From the first line of the data below through the line holding "Image resolution: width=1593", output each line exactly and leave the pictures out.

=== Section Start ===

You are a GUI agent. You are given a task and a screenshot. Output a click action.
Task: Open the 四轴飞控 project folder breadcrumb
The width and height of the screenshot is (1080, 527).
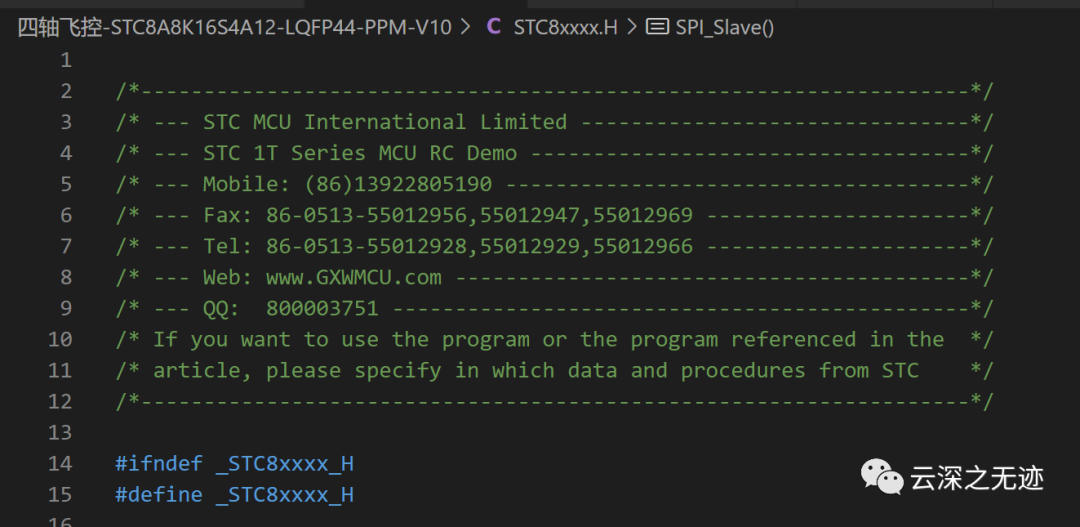click(x=234, y=27)
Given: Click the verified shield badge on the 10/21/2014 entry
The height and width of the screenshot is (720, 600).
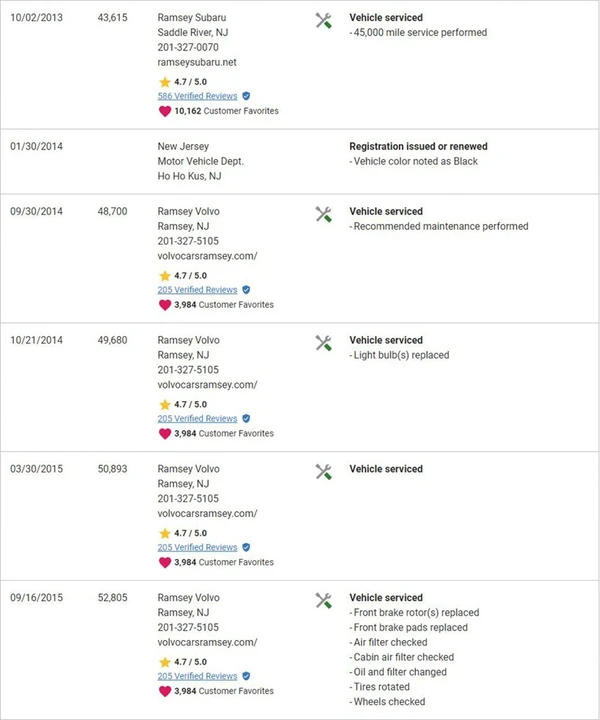Looking at the screenshot, I should pyautogui.click(x=246, y=419).
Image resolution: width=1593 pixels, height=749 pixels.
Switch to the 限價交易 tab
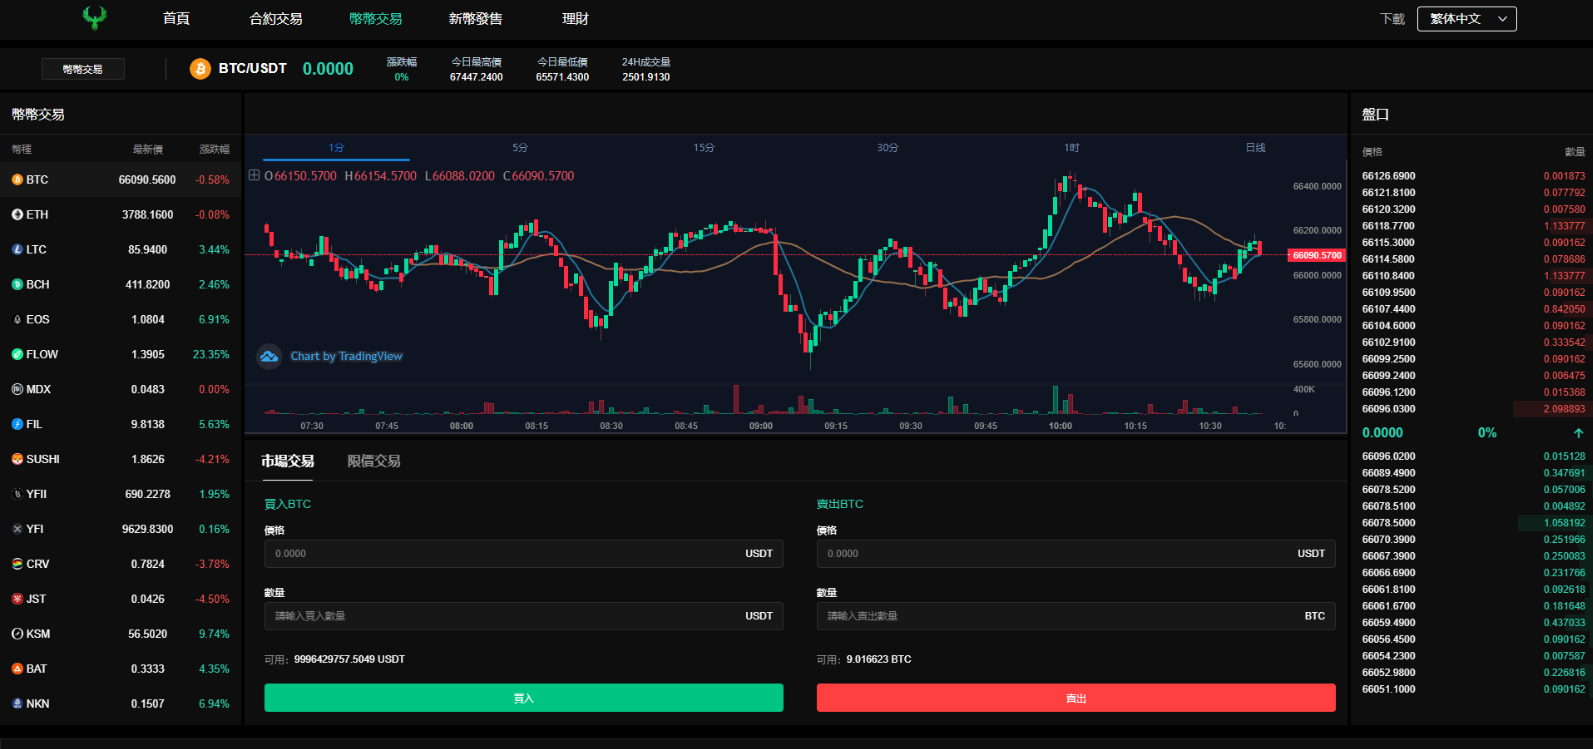click(x=374, y=461)
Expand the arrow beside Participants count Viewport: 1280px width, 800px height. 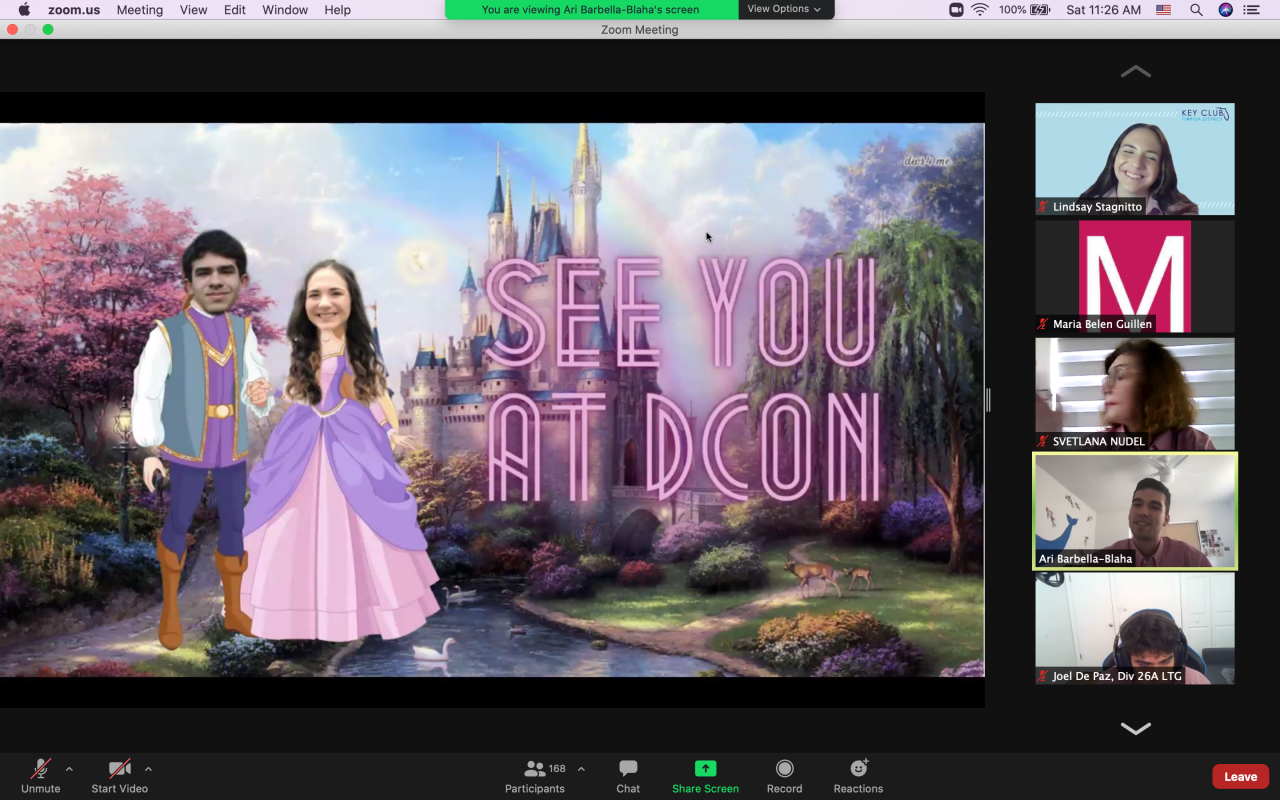(x=581, y=769)
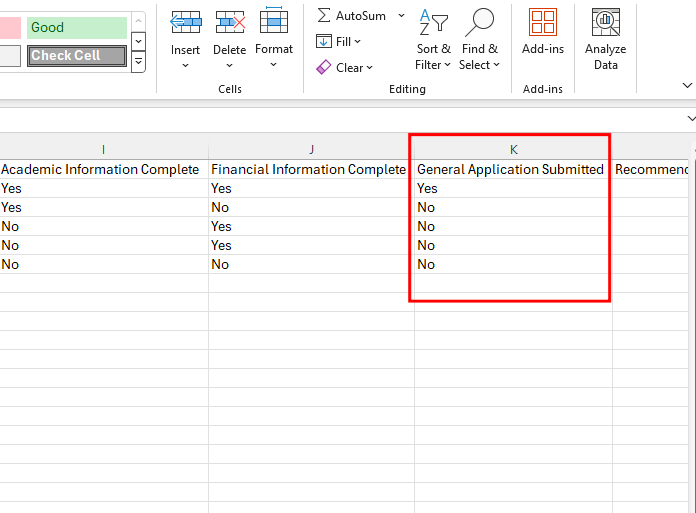The height and width of the screenshot is (513, 696).
Task: Click the Insert cells icon
Action: (185, 21)
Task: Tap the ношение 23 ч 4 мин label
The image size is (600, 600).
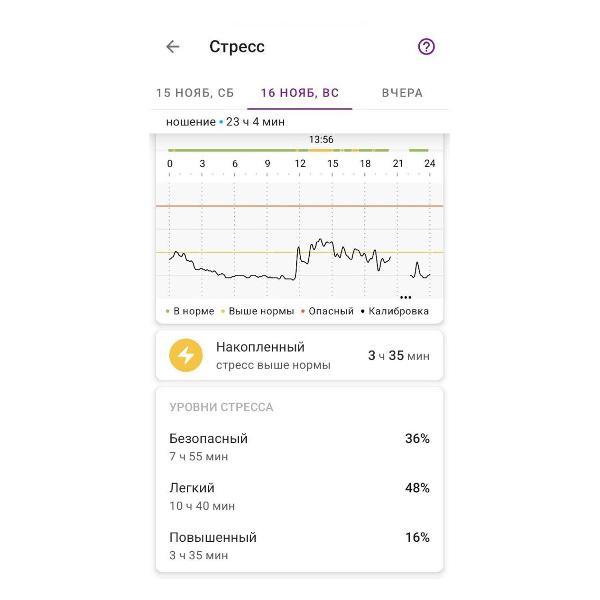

=== Section End ===

TASK OUTPUT:
You are a GUI agent. You are given a task and a screenshot. Output a click action.
Task: Open the 四轴飞控 project folder breadcrumb
The width and height of the screenshot is (1080, 527).
click(x=234, y=27)
Given: Click the verified shield badge on the 10/21/2014 entry
The height and width of the screenshot is (720, 600).
Looking at the screenshot, I should pyautogui.click(x=246, y=419).
Image resolution: width=1593 pixels, height=749 pixels.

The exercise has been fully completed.